■ Problem description:
Filter the records below down to lines containing "first".

***** The data *****

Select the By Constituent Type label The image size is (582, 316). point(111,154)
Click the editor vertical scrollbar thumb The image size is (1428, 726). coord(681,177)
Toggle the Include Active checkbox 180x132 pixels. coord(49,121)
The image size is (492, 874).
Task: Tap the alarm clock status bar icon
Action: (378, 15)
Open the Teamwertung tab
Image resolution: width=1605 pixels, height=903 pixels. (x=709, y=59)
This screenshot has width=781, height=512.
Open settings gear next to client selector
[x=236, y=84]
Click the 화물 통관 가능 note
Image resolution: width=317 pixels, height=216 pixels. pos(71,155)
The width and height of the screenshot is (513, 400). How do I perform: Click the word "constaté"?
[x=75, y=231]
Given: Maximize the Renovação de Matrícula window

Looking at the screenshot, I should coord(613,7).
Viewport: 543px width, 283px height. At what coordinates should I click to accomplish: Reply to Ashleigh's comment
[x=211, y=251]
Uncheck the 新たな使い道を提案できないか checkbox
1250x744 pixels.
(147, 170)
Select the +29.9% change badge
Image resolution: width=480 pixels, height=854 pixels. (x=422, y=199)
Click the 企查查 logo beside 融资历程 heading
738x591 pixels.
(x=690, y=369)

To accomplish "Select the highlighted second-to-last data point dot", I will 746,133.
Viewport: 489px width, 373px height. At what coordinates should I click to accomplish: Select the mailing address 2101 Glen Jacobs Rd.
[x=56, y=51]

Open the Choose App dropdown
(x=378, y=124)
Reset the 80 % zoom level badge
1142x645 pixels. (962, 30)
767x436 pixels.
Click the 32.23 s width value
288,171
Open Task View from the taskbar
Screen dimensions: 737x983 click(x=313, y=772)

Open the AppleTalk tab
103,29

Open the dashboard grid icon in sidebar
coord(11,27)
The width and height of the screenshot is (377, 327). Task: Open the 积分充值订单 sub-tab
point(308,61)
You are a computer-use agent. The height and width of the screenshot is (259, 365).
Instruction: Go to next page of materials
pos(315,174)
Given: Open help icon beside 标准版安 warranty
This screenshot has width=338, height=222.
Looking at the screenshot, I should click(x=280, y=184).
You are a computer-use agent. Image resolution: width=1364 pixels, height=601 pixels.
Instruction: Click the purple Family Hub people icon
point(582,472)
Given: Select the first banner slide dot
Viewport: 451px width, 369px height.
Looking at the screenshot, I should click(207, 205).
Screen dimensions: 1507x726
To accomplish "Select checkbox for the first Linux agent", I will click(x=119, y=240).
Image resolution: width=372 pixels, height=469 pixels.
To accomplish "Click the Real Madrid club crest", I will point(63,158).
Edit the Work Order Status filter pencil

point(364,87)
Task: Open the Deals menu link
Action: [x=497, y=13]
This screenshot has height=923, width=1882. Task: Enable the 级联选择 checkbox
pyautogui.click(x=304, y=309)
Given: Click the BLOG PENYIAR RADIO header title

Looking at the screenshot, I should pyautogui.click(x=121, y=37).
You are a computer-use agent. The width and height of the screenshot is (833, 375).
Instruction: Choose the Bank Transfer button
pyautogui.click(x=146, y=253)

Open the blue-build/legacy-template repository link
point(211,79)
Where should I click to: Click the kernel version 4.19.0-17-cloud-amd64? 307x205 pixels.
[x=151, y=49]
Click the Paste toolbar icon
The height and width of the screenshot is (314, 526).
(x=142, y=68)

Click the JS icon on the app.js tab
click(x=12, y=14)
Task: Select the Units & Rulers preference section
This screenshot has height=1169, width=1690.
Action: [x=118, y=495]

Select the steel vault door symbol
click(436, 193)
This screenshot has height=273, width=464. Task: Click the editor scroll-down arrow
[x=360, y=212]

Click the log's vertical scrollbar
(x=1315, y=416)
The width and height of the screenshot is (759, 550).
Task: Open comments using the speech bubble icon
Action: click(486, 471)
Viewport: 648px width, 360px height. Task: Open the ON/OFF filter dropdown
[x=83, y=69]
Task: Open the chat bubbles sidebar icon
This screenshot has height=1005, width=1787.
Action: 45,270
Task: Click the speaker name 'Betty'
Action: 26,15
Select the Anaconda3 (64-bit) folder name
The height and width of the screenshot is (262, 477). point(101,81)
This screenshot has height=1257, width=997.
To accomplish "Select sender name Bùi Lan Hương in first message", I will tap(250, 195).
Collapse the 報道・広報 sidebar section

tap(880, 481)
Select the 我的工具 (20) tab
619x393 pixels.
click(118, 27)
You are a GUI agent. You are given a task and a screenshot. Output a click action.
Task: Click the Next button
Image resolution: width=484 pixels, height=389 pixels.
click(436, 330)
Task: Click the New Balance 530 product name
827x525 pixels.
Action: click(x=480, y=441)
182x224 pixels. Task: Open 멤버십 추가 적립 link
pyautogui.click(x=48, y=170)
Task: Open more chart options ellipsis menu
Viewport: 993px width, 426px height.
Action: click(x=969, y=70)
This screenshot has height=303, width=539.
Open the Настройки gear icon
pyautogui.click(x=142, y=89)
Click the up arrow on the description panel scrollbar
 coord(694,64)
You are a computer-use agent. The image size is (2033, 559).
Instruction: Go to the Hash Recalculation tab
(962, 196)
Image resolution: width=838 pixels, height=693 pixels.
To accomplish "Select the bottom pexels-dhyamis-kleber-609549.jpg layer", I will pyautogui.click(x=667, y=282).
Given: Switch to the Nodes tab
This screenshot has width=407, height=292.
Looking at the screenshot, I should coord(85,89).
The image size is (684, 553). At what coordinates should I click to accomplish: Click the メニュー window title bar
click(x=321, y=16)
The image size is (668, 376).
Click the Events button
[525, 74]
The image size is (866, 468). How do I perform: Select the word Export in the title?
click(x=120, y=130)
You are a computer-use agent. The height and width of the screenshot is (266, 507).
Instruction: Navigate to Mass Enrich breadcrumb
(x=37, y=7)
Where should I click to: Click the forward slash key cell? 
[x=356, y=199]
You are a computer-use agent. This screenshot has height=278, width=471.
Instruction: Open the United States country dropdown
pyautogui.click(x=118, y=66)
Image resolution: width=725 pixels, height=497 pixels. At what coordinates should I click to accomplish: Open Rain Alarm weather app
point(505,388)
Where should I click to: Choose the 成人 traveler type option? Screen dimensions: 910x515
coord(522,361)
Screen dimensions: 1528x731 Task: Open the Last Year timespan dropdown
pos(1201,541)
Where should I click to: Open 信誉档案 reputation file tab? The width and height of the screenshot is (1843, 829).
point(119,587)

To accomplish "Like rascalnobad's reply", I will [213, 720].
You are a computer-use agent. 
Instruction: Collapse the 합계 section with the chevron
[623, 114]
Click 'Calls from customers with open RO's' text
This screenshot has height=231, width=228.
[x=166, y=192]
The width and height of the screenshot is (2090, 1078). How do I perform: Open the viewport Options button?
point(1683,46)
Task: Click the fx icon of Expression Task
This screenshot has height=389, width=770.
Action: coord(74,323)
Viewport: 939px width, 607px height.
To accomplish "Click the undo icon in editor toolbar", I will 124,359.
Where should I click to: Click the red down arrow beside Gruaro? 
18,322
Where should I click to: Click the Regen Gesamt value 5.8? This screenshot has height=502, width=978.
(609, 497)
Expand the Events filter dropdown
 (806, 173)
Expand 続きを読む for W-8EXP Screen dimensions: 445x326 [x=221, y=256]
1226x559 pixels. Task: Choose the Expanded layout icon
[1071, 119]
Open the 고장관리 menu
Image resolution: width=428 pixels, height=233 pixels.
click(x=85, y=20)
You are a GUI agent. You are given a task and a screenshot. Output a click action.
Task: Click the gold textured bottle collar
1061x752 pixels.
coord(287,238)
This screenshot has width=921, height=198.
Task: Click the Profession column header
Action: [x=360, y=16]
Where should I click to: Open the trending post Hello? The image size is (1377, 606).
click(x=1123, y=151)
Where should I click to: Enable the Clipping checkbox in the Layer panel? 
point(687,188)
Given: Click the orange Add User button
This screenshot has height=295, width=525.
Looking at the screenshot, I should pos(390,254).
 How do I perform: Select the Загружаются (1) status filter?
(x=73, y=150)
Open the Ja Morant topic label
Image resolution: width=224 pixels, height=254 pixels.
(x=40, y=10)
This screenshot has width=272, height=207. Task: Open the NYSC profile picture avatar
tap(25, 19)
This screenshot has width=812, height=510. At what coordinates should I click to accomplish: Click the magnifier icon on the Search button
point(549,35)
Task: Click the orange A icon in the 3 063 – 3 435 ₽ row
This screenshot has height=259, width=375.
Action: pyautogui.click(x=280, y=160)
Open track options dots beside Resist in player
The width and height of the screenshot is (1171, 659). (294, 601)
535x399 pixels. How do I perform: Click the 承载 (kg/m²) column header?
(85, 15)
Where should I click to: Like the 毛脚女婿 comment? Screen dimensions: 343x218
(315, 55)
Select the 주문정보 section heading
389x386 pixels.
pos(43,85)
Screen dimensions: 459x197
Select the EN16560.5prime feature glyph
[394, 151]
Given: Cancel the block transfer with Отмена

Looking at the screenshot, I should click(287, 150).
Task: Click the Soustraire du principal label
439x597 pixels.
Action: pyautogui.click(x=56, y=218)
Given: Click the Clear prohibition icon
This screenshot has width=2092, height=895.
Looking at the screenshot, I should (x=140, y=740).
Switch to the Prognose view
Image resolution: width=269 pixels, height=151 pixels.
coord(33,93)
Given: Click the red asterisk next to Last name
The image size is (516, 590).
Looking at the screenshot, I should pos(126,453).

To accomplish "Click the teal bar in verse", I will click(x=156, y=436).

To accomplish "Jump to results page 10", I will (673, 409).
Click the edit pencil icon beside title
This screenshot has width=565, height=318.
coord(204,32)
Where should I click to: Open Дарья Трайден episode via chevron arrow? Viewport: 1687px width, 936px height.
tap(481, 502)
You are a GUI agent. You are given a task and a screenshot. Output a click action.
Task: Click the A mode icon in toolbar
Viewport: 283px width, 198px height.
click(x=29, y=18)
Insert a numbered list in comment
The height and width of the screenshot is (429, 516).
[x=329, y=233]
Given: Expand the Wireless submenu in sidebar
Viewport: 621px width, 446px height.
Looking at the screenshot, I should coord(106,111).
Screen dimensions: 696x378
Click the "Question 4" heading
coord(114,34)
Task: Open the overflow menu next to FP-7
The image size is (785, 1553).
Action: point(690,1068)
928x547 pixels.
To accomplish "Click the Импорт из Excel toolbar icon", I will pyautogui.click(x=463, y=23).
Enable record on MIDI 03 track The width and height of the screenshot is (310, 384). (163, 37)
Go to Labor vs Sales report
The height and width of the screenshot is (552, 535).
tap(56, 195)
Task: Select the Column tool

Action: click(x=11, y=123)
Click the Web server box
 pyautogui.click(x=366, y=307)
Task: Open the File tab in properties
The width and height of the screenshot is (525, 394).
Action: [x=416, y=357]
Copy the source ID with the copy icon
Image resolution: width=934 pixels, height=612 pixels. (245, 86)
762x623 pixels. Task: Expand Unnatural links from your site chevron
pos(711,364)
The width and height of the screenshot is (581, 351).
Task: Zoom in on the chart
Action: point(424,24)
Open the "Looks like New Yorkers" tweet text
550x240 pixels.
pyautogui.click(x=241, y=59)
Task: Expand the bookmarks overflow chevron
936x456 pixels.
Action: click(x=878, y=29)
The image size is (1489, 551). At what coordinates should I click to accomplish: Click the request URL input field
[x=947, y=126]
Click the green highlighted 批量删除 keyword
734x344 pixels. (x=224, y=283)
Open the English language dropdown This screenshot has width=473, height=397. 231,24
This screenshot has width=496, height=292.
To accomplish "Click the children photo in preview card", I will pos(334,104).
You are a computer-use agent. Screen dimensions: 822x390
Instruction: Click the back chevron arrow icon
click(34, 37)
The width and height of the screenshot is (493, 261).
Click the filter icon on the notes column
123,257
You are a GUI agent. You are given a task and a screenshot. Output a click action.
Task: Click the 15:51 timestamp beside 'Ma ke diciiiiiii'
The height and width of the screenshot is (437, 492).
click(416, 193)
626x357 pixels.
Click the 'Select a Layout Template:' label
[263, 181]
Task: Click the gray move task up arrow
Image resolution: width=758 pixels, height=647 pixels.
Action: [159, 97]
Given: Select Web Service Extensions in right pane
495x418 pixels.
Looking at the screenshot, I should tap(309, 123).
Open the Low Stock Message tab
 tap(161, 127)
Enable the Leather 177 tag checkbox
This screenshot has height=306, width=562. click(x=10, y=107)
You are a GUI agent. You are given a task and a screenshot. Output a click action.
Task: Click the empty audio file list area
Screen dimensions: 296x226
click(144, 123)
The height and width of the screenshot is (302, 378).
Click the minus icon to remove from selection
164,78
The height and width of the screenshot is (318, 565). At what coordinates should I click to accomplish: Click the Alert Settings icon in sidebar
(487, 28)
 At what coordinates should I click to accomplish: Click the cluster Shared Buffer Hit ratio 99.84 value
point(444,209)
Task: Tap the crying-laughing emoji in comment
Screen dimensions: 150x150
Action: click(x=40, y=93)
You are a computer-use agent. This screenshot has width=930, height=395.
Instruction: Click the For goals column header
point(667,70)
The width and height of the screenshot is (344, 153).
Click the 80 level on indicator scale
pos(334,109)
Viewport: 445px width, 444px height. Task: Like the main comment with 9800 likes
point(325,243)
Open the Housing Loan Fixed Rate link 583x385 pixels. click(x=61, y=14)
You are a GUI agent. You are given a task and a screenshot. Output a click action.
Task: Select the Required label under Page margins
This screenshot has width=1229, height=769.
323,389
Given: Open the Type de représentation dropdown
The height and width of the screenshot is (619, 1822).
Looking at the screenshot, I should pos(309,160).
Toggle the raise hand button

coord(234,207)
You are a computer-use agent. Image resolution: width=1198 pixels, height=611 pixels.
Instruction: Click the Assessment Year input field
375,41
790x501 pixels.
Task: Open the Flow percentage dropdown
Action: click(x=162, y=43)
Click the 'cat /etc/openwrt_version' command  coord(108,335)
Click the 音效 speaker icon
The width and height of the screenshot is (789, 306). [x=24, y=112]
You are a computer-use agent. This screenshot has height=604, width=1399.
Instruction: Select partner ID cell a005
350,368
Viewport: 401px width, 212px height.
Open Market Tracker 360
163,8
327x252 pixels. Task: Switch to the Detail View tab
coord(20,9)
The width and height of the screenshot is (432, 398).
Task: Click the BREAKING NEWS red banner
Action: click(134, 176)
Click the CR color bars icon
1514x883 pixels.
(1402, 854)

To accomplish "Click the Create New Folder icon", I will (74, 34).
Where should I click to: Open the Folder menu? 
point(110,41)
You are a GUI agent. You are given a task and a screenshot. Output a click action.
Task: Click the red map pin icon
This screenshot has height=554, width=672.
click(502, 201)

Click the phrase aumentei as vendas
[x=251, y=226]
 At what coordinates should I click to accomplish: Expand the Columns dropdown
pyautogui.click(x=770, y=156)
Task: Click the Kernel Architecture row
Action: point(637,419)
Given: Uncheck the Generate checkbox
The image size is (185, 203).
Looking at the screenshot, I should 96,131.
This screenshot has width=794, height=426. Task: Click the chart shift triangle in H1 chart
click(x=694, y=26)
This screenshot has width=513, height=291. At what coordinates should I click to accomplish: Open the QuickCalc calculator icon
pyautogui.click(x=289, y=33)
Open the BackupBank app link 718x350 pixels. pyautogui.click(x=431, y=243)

*****

■ Solution to this exercise:
Given: Select the first banner slide dot
To accomplish "Select checkbox for the first Linux agent", I will click(x=119, y=240).
To accomplish "Select sender name Bùi Lan Hương in first message", I will tap(250, 195).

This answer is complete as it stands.